I Soprannomi di Vallata

by Antonio Crincoli (IGG)

 

While conducting my genealogical research over the past few years, I stumbled across an interesting and useful Italian genealogical tool, “i soprannomi”.  Recently, the focus of my research has extended beyond my direct ancestors and their immediate families, in an attempt to identify and merge all the “Crincoli” families of my father’s ancestral village (Vallata, prov. Avellino).  My presumption, was that since the village is rather small (pop ±3,000), all those with “Crincoli” as their surname must somehow be related.  As I started to compile the “Crincoli” families, I found I could directly tie all the hundreds of persons with “Crincoli” as their surname to a specific families in Vallata, …regardless of where in the world I encountered them!!  The difficulty in family association was simplified by the use of a village custom called “i soprannomi” or family nickname.

 

An Italian genealogist frequently encounters similar names due to the common process of naming children in Italy (i.e. first born male after paternal grandfather, female after paternal grandmother, second born male after maternal grandfather, female after maternal grandmother, etc. ).  One can imagine, particularly after many generations, how many persons can have the same name (given name and surname) and yet be only remotely related.  A unique evolution of family identification evolved, similar to and in some cases parallel to the evolution of Surnames or Cognome (refer to “Our Italian Surnames” by Joseph G. Fucilla).  Soprannomi or nicknames developed partly as a result of a growing populations in towns and cities, where using one’s given name eventually became an inadequate means of identification.  Soprannomi like Cognomi were assigned to persons based on their professions, parents names, distinctive anatomical or personal traits, or even areas where they lived.  Interestingly enough, some Soprannomi supplanted cognomi in terms of recognition and everyday usage by villagers.  Some Soprannomi were recognized for particular persons, while others for families.  While Cognomi never changed, some Soprannomi endured for generations and for others, new names developed over their lifetimes.  Some were insulting and never spoken within earshot of the subject. 

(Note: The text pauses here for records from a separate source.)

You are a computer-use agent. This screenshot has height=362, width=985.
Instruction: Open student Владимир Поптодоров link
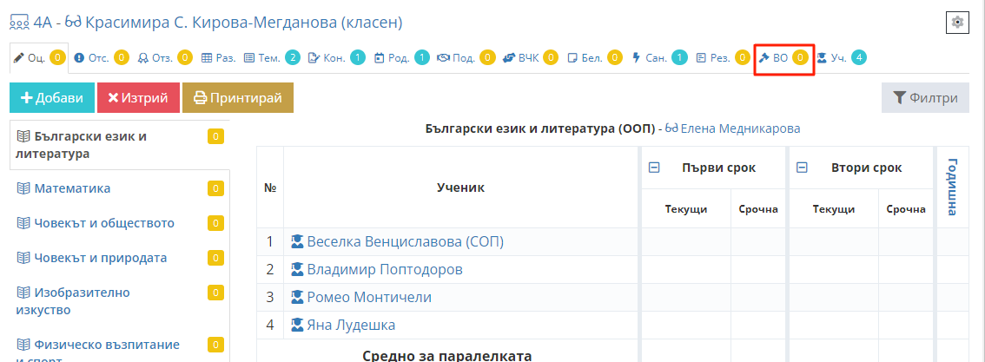(x=385, y=270)
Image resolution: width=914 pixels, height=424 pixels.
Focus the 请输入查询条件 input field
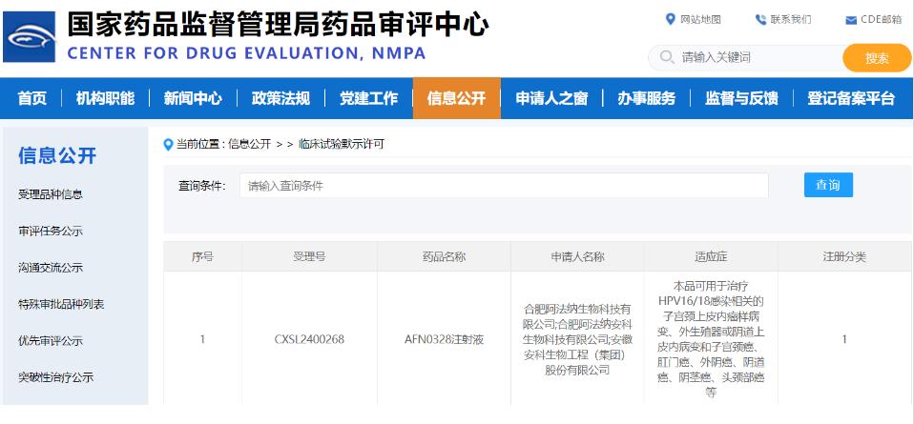(503, 186)
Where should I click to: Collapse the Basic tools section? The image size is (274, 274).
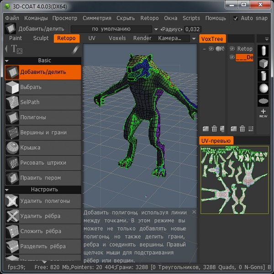point(7,60)
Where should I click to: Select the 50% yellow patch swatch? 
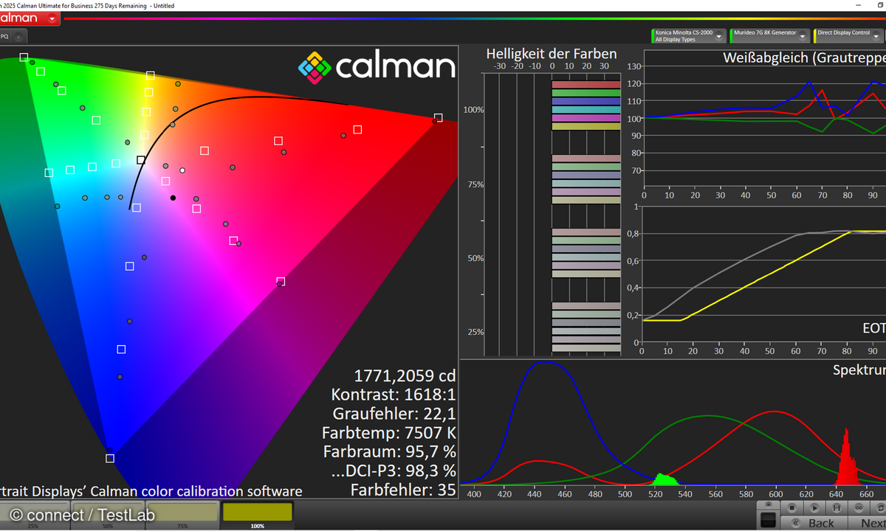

What follows are some of the Soprannomi of the Crincoli families of Vallata;

 

Soprannome     English Translation    

di “mimi l’orefice”    Carmine (shortened), the jeweler

di “lo benvenuto”    welcomer

di “zi franco”       uncle Francesco

di “fugnulu fugnulu”   (dialect) a hurried person

di “libera”        child of Libera (a woman’s name) 

di “tinga tinga”      (dialect) a discrete spy

di “zuppo mushillo”   (dialect) crippled one

di “zio collucci”     uncle Michael (shortened)

di “san giorgio”     San Giorgio (a section of Vallata) 

di “lo rosso”       red haired

di “tatta nusoli”     (dialect) grandfather Nunzio

di “piccirillo”       short of stature

di “la tendera”      storeowner          

di “vardare”       (dialect) saddle maker

di “XX Settembre”    a local village street   

di “cesillo”                Generoso (shortened)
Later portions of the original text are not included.